In the sample below, for instance, CaptionBot identified that a bird was in the frame, but missed out that it was actually a man wearing a bird costume. The fact that he's being observed by a doctor was also overlooked.

Still, at least CaptionBot tried in those situations. At other times, the AI is simply so stumped – like the pink helicopter below – that it just gives up.

Microsoft is asking that the success – or otherwise – of CaptionBot be rated each time, in the hope that the algorithms that allow it to recognize people, objects, and situations are refined over time.

Even though it may seem like an entertaining gimmick today, the potential applications for CaptionBot or a tool like it aren't too hard to imagine. Photo gallery apps can already identify different people by their faces and tag them; with AI looking at context, too, what the people are doing could be labeled as well, all without the photographers themselves going through the laborious task of annotating them each individually.

Researchers within Microsoft, meanwhile, are already looking at ways to evolve such AIs from simple labeling into visual storytelling systems:

"For example, while another image captioning system might describe an image as "a group of people dancing," the visual storytelling system would instead say "We had a ton of fun dancing." And while another captioning system might say, "This is a picture of a float in a parade," this system would instead say "Some of the floats were very colorful."" Microsoft

That could have uses in building stories out of shared video – perhaps from life-logging cameras, which Microsoft has been exploring for decades now, and which can produce vast quantities of images that would take several lifetimes just to correctly tag if done manually – or make visual content easier for those blind or sight-impaired to understand.

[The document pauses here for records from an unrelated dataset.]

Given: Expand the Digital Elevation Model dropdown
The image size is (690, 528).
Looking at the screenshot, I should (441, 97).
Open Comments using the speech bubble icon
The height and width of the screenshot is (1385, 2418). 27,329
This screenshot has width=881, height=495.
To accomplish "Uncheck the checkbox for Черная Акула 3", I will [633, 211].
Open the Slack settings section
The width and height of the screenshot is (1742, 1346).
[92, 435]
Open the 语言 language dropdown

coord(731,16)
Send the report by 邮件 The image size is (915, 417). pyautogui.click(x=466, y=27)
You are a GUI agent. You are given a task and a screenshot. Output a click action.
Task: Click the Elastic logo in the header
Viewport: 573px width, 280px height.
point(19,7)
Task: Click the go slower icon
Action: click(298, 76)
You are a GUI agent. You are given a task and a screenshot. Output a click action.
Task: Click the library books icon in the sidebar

Microsoft Research has had a hit-and-miss experience with its AI projects in recent weeks. A virtual teen, named Tay, was meant to show the potential of AIs learning from humans but, after being fed a diet of vitriol and prejudice by Twitter users, turned into a virtual racist instead.

This time around, CaptionBot is playing it safe and won't respond to explicit photos or those with contentious figures, like Adolf Hitler, in an attempt to keep the whole thing a little more safe-for-work.